A precocidade de sua carreira é quase lendária. Com poucas semanas de idade ela “estreou” como bebê numa peça em que a mãe atuava. Aos 4 anos teve seu primeiro papel importante: era a filha de Medeia, assassinada junto com o irmão pela trágica protagonista.

Recebeu então, dolorosamente, sua primeira e fundamental lição sobre seu ofício. Numa determinada cena, ela recebia um safanão por ter furtado uma maçã e precisava chorar. Mas ela estava o tempo todo se contendo para não chorar por causa de uns furúnculos no braço. Na hora em que precisava, não chorou. “Por causa da dor de verdade, eu esqueci de chorar a dor de mentira”, resume a atriz num depoimento iluminador. O trauma da bronca que levou da estrela do espetáculo, a célebre atriz franco-brasileira Henriette Morineau, moldou sua atitude diante da profissão.

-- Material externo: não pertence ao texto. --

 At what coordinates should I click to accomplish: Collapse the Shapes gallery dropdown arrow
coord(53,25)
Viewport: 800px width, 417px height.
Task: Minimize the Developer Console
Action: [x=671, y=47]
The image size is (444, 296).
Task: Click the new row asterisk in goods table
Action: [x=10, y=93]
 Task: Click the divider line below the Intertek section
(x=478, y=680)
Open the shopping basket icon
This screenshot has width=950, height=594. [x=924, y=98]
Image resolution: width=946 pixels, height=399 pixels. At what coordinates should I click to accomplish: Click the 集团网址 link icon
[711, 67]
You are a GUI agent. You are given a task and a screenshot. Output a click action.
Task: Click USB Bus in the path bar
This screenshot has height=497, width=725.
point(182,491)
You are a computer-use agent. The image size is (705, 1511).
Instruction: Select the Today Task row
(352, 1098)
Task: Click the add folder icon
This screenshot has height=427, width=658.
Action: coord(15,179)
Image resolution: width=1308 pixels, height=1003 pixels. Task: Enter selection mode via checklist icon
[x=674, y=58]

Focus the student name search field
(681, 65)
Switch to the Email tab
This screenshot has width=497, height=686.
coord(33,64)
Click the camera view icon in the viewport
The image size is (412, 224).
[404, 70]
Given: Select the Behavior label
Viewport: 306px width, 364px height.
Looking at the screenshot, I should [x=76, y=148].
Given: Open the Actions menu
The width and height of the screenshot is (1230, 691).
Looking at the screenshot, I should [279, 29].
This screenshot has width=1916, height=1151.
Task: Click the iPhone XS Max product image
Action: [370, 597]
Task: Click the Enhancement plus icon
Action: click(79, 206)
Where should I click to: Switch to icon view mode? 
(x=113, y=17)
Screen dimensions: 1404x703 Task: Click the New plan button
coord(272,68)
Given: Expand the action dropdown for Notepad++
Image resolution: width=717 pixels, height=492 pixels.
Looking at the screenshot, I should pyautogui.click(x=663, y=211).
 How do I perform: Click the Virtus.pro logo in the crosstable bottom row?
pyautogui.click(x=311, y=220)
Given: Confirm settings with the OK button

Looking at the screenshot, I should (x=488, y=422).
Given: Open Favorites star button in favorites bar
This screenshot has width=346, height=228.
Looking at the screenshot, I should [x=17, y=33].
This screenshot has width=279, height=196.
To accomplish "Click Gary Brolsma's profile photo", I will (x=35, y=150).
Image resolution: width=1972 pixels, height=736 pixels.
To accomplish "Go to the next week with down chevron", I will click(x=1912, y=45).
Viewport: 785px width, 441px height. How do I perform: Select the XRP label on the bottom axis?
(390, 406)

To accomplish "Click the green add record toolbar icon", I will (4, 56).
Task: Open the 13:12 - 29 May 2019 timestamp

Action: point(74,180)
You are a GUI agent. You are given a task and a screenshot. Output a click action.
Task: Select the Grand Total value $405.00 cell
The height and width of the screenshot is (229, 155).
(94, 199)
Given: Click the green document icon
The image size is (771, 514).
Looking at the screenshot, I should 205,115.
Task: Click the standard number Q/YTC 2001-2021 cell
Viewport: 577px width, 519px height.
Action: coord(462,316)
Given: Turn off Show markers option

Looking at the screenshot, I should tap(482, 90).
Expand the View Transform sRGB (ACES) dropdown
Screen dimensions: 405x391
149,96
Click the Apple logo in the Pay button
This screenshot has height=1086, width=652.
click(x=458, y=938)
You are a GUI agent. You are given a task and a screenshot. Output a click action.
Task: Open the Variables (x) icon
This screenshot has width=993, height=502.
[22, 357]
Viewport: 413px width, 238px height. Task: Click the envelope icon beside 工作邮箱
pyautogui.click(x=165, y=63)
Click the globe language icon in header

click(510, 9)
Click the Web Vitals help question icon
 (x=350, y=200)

Essa dialética entre a emoção do ator e a da personagem retorna em outra fala essencial de Marília, extraída do filme Jogo de cena, de Eduardo Coutinho: “Uma pessoa comum, quando comovida, faz tudo para conter a lágrima. O ator, ao contrário, se esforça para produzi-la.”

Toda a carreira de Marília Pêra – seja no teatro, no cinema ou na televisão – se desenvolve a partir dessa consciência, aliada a um profissionalismo obsessivo na preparação do corpo e da voz. Do teatro de revista a filmes premiados internacionalmente, das telenovelas aos maiores clássicos do palco, ela encarou tudo com a mesma seriedade e o mesmo rigor.

Viva Marília é uma colagem de instâncias desse talento exuberante, com base num farto e heterogêneo material de arquivo: home movies registrados pelo pai, entrevistas, trechos de filmes, shows e peças filmadas. Sempre quem fala é a própria retratada. É praticamente a única voz que ouvimos, salvo eventualmente a de um parceiro de cena ou de um entrevistador (Marília Gabriela, Jô Soares, Bruna Lombardi).

O único breve depoimento (em off) que não é da própria Marília é o de Hector Babenco. Ele conta que, encerradas as filmagens de O Rei da Noite (1975), seu primeiro longa-metragem, a atriz lhe disse que ele era um diretor muito cru, o que o impedira de extrair dela um melhor desempenho.

Anos depois, o mesmo Babenco se redimiria dando a Marília o papel que a consagrou internacionalmente em Pixote (1980), com uma das atuações mais pungentes de todo o cinema brasileiro.

Marília Pêra fez relativamente pouco cinema, em comparação com seu trabalho no teatro e na televisão. Mas atuou em obras marcantes de diretores como Coutinho, Babenco, Cacá Diegues, Walter Salles e Paulo César Saraceni. Senti falta, no documentário, de um grande filme deste último, O Viajante (1998), em que a atriz interpreta uma mãe trágica que, assim como Medeia, mata seu filho por causa de um amor infeliz.

Faltou dizer que Viva Marília foi codirigido por Esperança Motta, filha da atriz com Nelson Motta, que escreveu o roteiro. A vida privada da retratada – seus maridos, seus filhos, sua irmã – é abordada de passagem, e basicamente apenas em conexão com seu trabalho profissional. Não é um filme de fofoca sobre uma celebridade. É a celebração de uma grande artista.